(203 days)
The ClinDataLinkTM Version 1.0 for Spirometry is an application software that will collect spirometry data for clinical research studies in male/females, pediatrics to adults, and measure FVC, MVV, and SVC, in a hospital, clinic, or home use environment. Prescription device by a physician.
ClinDataLink Version 1.0 is a software application that will be used to collect spirometry data for clinical research studies using QRS Diagnostics, LLC Type II PCMCIA cards and software development kit. ClinDataLink will capture demographic data, spirometry data (FVC, SVC, and MVV) and time/date of visits based upon Protocol Wizard.
The provided text describes a software application, ClinDataLink Version 1.0 for Spirometry, but it is lacking the specific details required to answer many of your questions, particularly regarding acceptance criteria and a detailed study proving device performance in the way you've outlined.
The document is a 510(k) summary, which focuses on demonstrating substantial equivalence to a legally marketed predicate device rather than presenting detailed performance efficacy data for a novel device. As such, it highlights system verification and validation but doesn't delve into clinical performance metrics or studies in the manner typical for an AI/ML device.
Here's an attempt to answer your questions based on the available information, with direct statements about missing information where applicable:
1. A table of acceptance criteria and the reported device performance
This information is not explicitly stated or presented in the provided document. The document discusses "extensive validations of the four operating systems via standard verification/validation activities" to ensure compatibility and functionality, but it does not define specific performance acceptance criteria (e.g., accuracy, sensitivity, specificity for diagnostic tasks) nor report clinical performance data against such criteria.

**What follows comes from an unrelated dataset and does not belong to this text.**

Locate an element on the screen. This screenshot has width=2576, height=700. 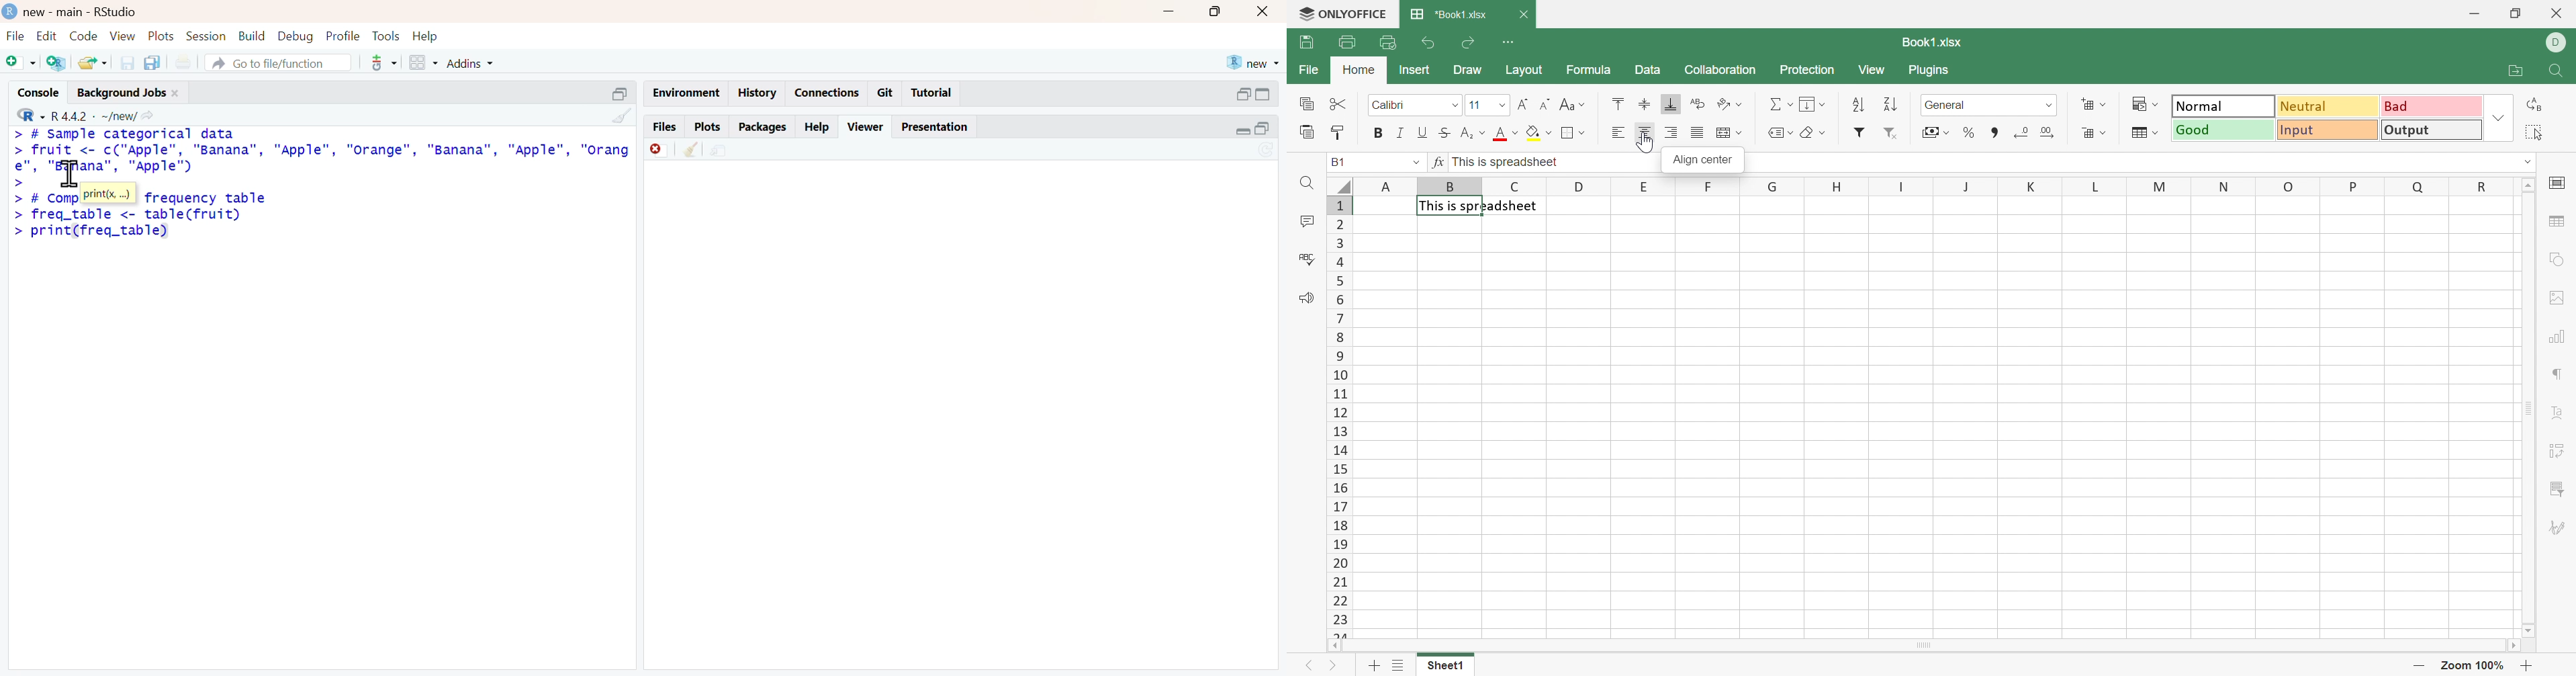
presentation is located at coordinates (939, 128).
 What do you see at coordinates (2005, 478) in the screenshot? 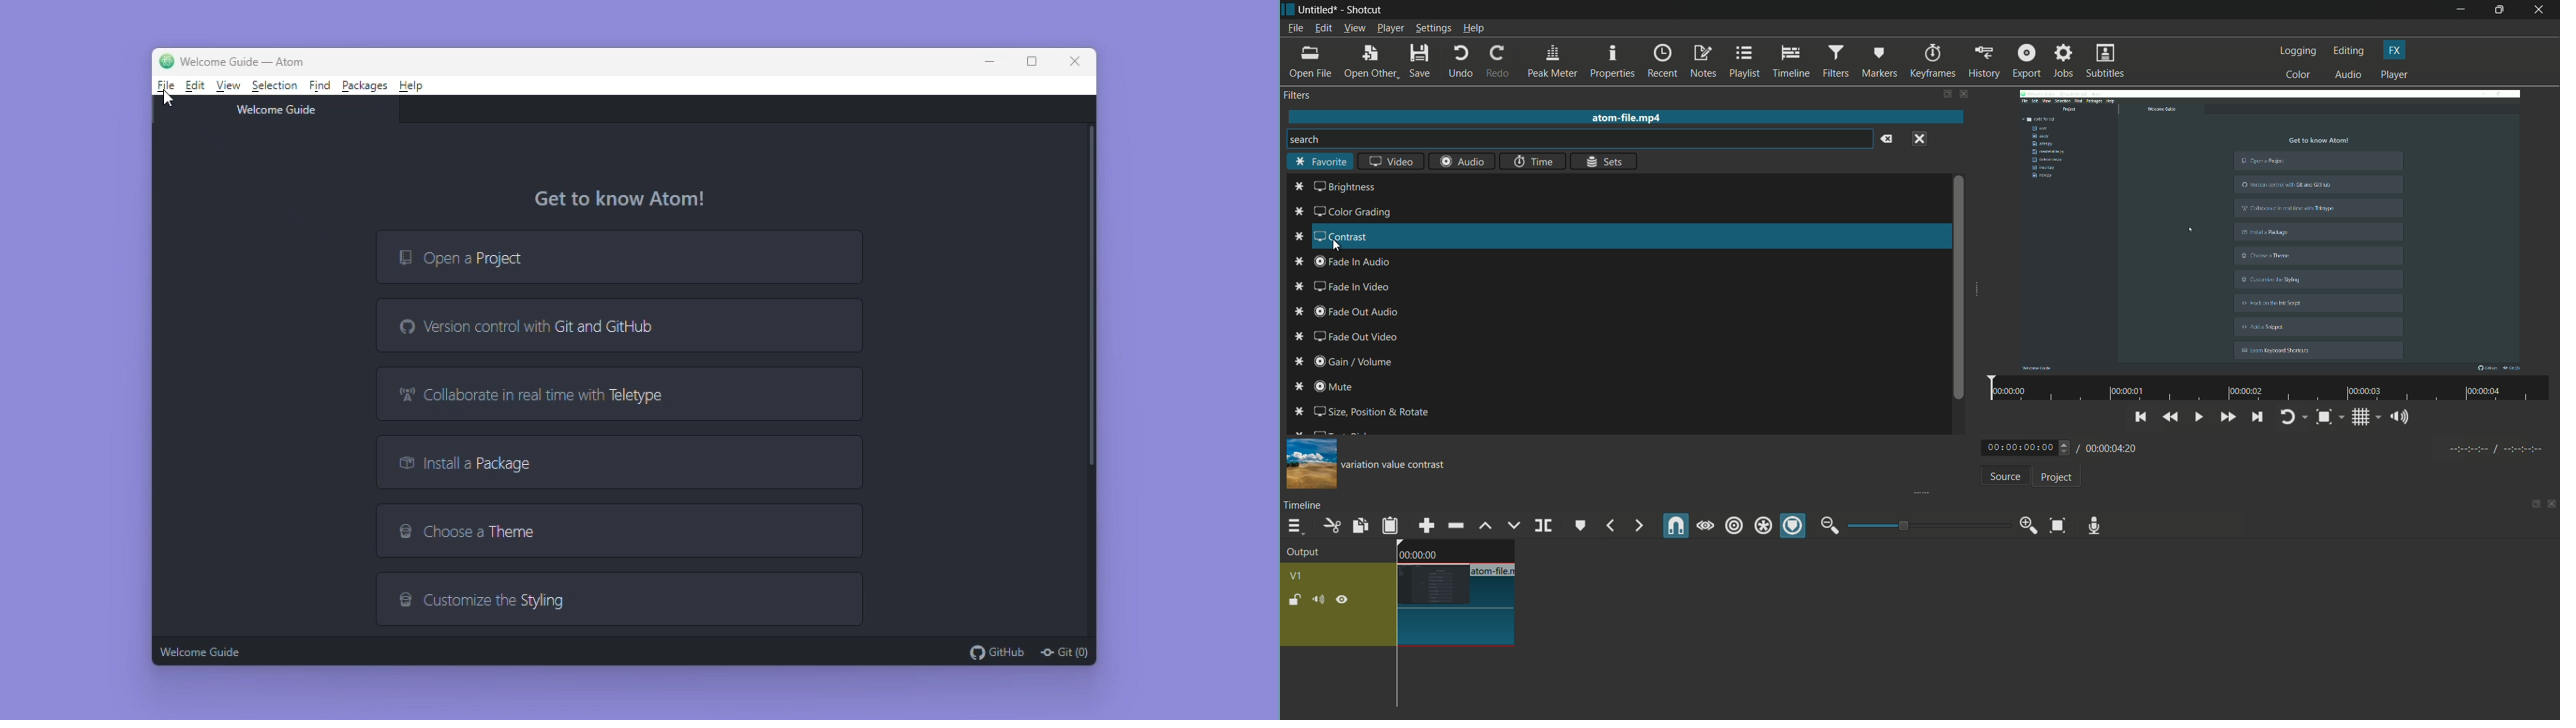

The device's function is to collect spirometry data, not to interpret or diagnose. Therefore, typical diagnostic performance metrics wouldn't apply in the same way they would for an AI-driven diagnostic tool. The "performance" here refers more to reliable data capture and management.
2. Sample size used for the test set and the data provenance (e.g. country of origin of the data, retrospective or prospective)
This information is not provided in the document. The 510(k) summary does not detail specific test sets or clinical data used to validate the data collection capabilities of ClinDataLink. It refers to the use of "QRS Diagnostics, LLC Type II PCMCIA cards and software development kit" and the FDA-cleared "ORS SpiroCard" for data collection, implying that the core spirometry measurements are handled by the QRS hardware/software, and ClinDataLink's role is in collecting and managing that data.
3. Number of experts used to establish the ground truth for the test set and the qualifications of those experts (e.g. radiologist with 10 years of experience)
This information is not provided in the document. Since the device's primary function is data collection and management, the concept of "ground truth" for diagnostic performance in the context of expert review isn't directly applicable to its stated purpose.
4. Adjudication method (e.g. 2+1, 3+1, none) for the test set
This information is not provided in the document. Adjudication methods are typically used in studies where expert consensus is needed to establish ground truth for diagnostic or evaluative tasks, which is not the primary function of this data collection software.
5. If a multi reader multi case (MRMC) comparative effectiveness study was done, If so, what was the effect size of how much human readers improve with AI vs without AI assistance
This information is not applicable/provided. The ClinDataLink device is a data collection and management software for spirometry data, not an AI-assisted diagnostic tool. Therefore, an MRMC study comparing human readers with and without AI assistance is not relevant to its stated function or described validation.
6. If a standalone (i.e. algorithm only without human-in-the-loop performance) was done
This information is not applicable/provided. ClinDataLink is an application software for data collection, not a standalone diagnostic algorithm. Its performance is implicitly tied to its ability to accurately capture and manage data from the QRS SpiroCard system, which itself is a diagnostic spirometer requiring human operation.
7. The type of ground truth used (expert concensus, pathology, outcomes data, etc)
This information is not provided in the document. Given the device's function as data collection software, the "ground truth" would likely relate to the accuracy and integrity of the data it collects compared to the raw output from the connected QRS SpiroCard. However, details of such comparisons or any specific ground truth definition are not included.
8. The sample size for the training set
This information is not provided in the document. As ClinDataLink is a software application for data collection and management, not an AI/ML model, the concept of a "training set" in the context of machine learning is not applicable here. Its development would involve software engineering and testing principles rather than machine learning training.
9. How the ground truth for the training set was established
This information is not applicable/provided. As noted above, the concept of a "training set" for an AI/ML model doesn't apply to this software.
§ 868.1840 Diagnostic spirometer.
(a)
Identification. A diagnostic spirometer is a device used in pulmonary function testing to measure the volume of gas moving in or out of a patient's lungs.(b)
Classification. Class II (performance standards).